### What the task asks
For the entries below, copy exactly the line that contains "The width and height of the screenshot is (1037, 675)." through the line that contains "Instruction: Open the", both ends included, and exclude all pictures.
'''
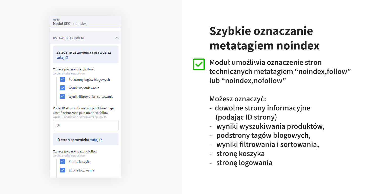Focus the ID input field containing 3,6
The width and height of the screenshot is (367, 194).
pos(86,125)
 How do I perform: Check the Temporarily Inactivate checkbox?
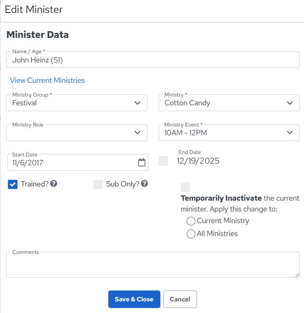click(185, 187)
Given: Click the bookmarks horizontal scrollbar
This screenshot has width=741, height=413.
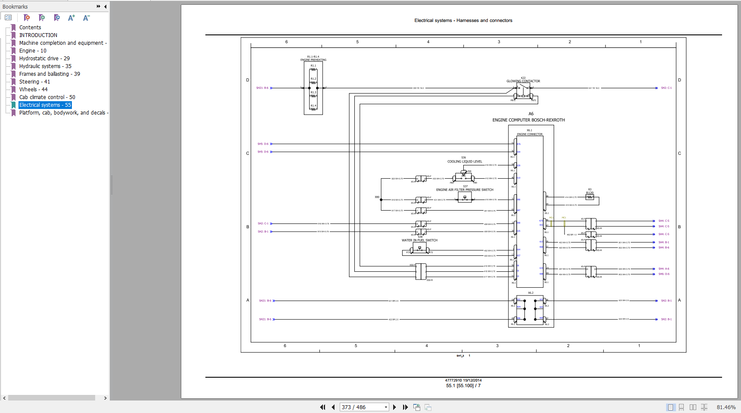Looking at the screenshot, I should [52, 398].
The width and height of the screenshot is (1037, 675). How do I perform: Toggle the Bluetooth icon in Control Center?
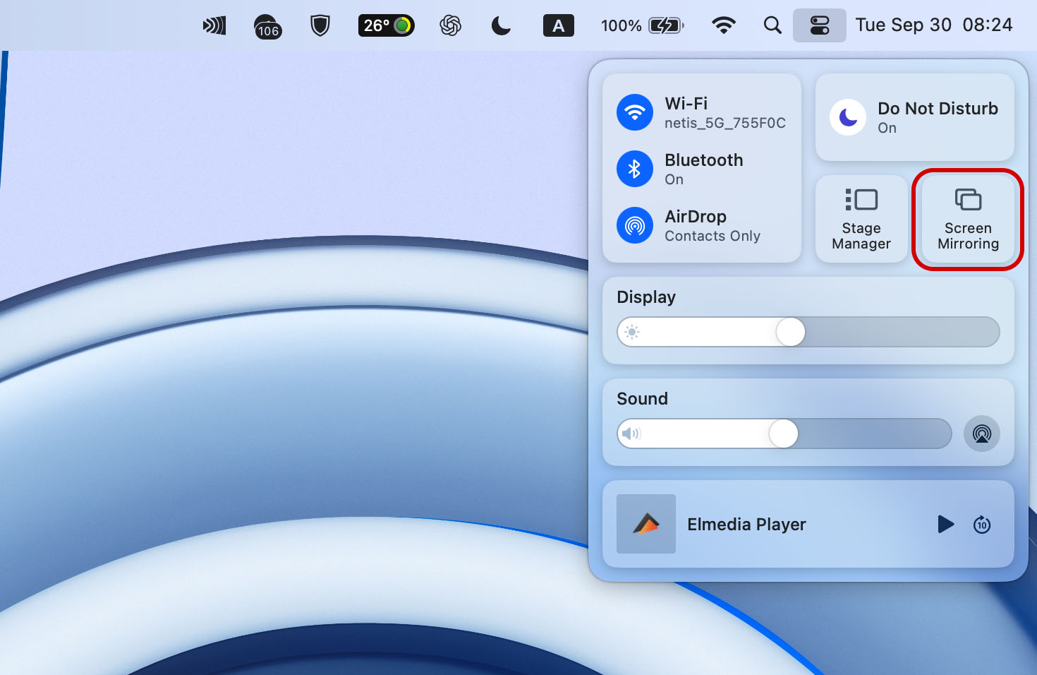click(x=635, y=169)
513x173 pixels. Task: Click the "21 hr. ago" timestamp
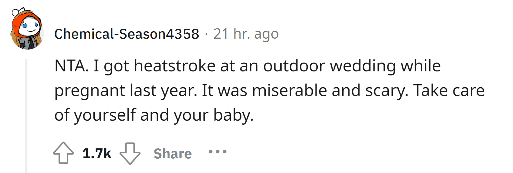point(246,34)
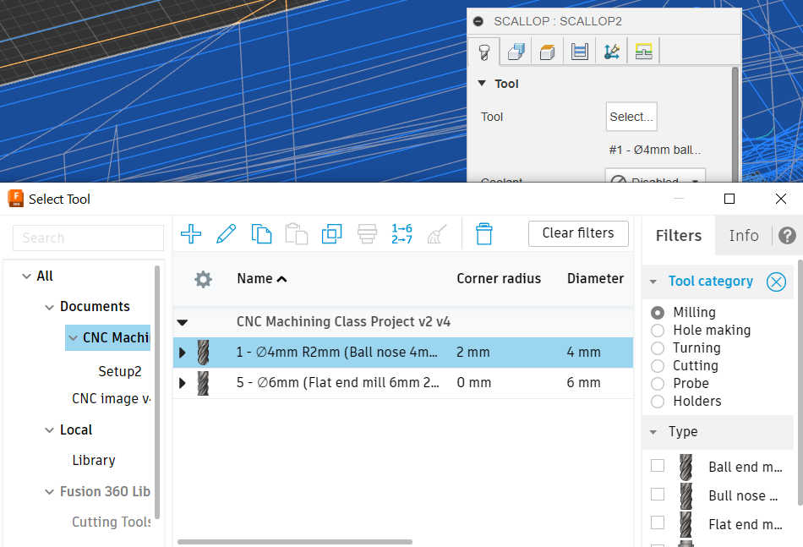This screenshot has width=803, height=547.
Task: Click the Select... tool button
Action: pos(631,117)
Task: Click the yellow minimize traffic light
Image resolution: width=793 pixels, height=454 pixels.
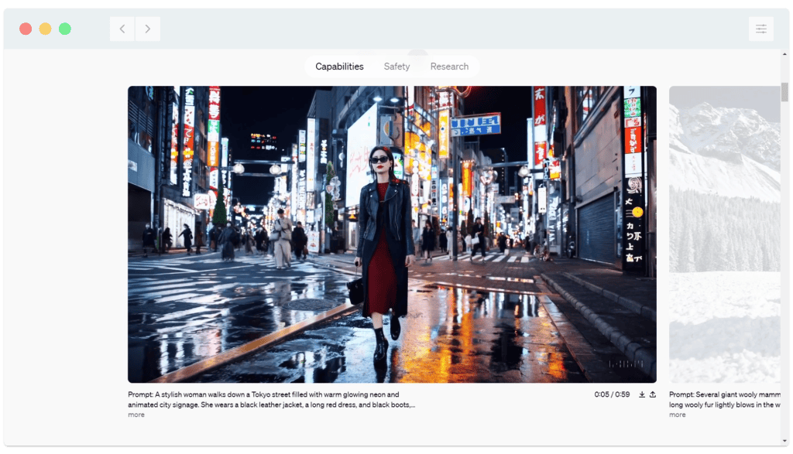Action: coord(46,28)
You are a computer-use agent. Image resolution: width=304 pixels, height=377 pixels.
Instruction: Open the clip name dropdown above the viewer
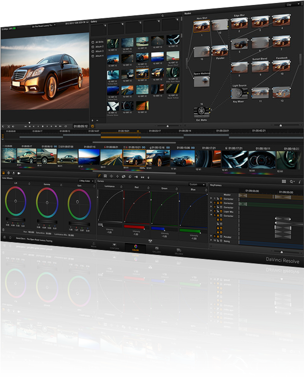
'''
'''
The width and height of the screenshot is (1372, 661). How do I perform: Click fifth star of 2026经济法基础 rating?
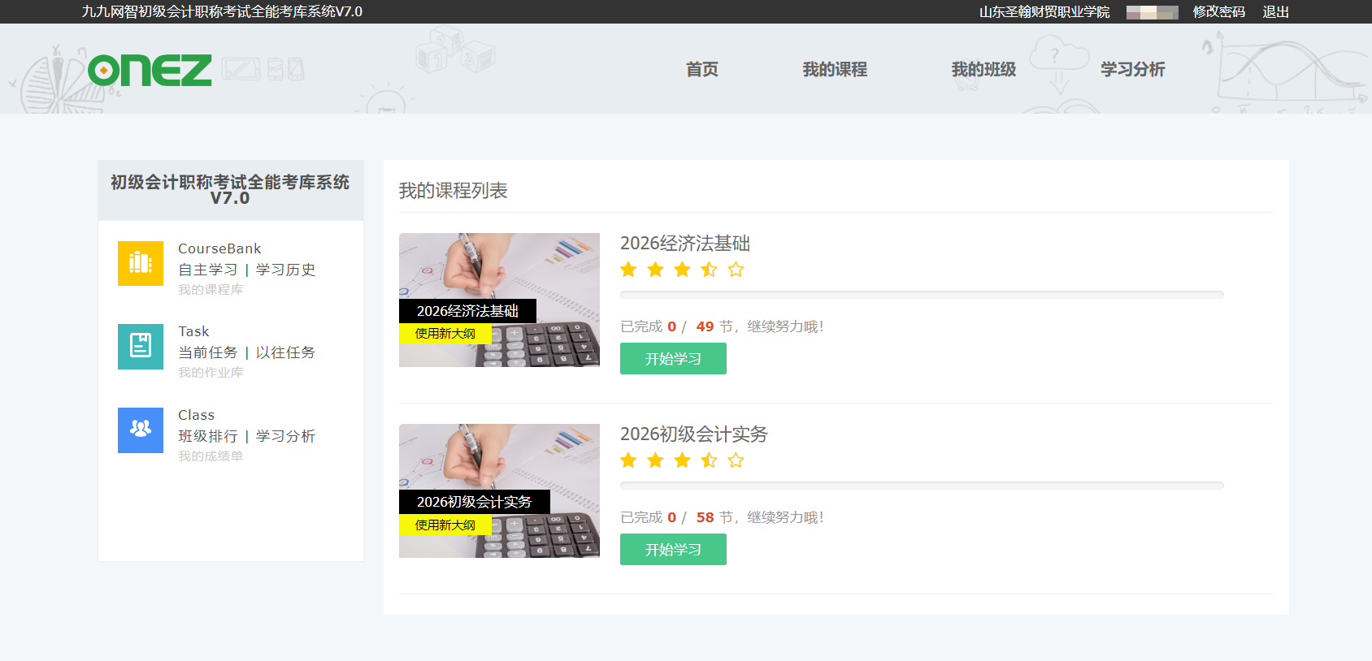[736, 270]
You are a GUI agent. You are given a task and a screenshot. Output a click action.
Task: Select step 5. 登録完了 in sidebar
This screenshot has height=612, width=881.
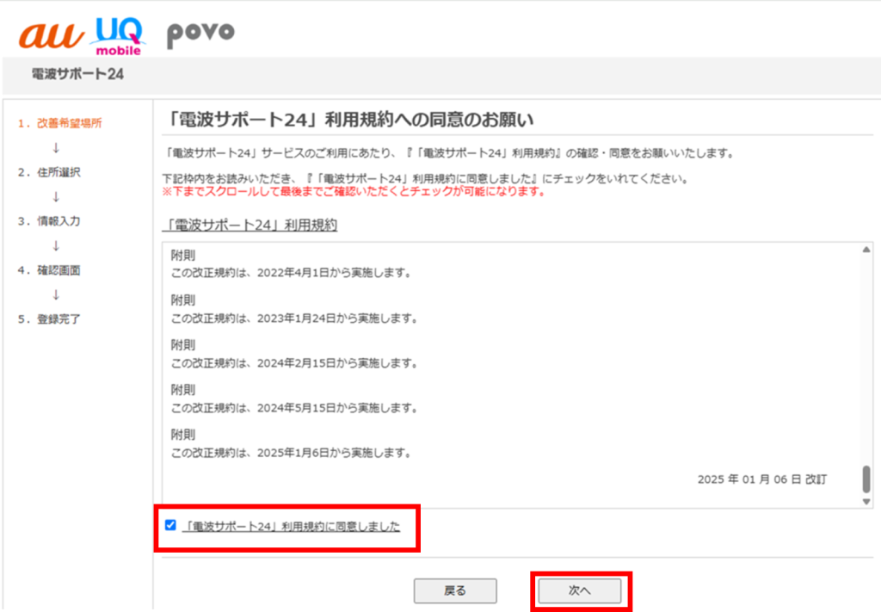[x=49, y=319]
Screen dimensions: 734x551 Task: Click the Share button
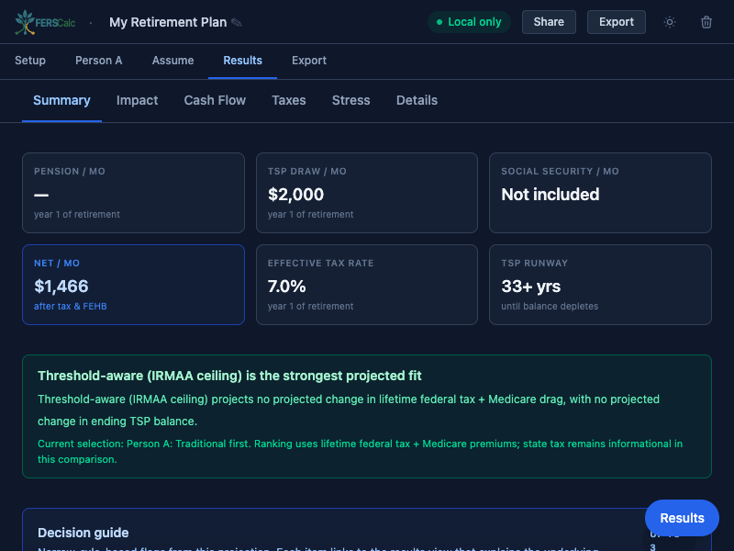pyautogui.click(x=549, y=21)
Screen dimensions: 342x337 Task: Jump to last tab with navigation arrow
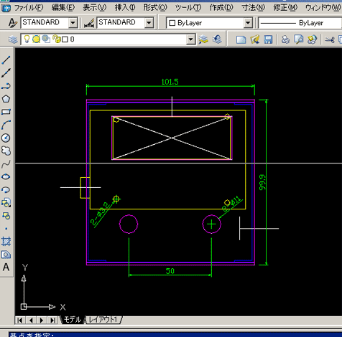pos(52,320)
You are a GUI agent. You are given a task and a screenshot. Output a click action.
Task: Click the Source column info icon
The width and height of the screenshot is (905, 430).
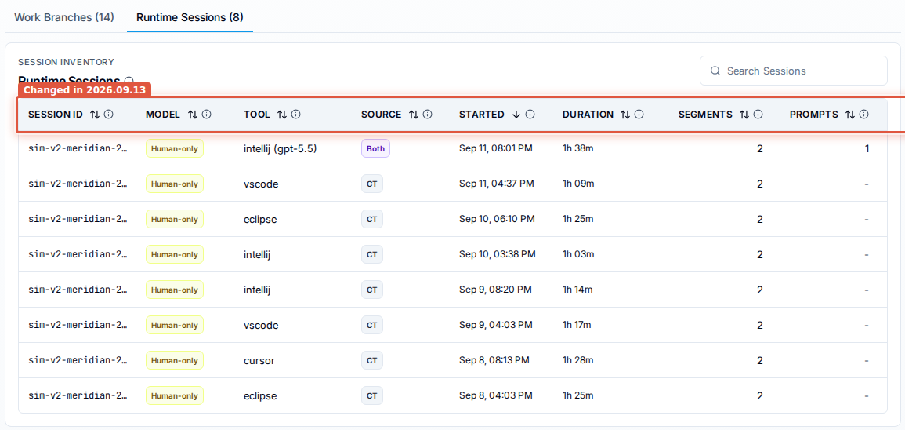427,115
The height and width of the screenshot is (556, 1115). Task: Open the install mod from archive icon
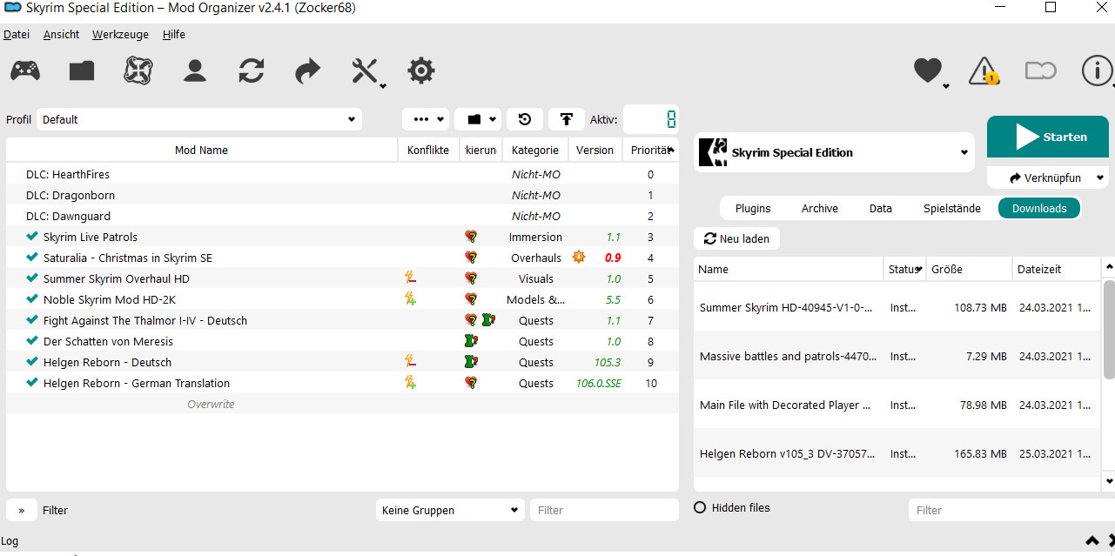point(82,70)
'''
### Answer for the task
The width and height of the screenshot is (1037, 675). How do I perform: Toggle the Bluetooth icon in Control Center?
click(x=635, y=169)
513x173 pixels. Task: Click the "21 hr. ago" timestamp
point(246,34)
This screenshot has width=803, height=547.
Task: Click the Select... tool button
Action: pos(631,117)
Task: Click the yellow minimize traffic light
Image resolution: width=793 pixels, height=454 pixels.
Action: coord(46,28)
You are a computer-use agent. Image resolution: width=304 pixels, height=377 pixels.
Instruction: Open the clip name dropdown above the viewer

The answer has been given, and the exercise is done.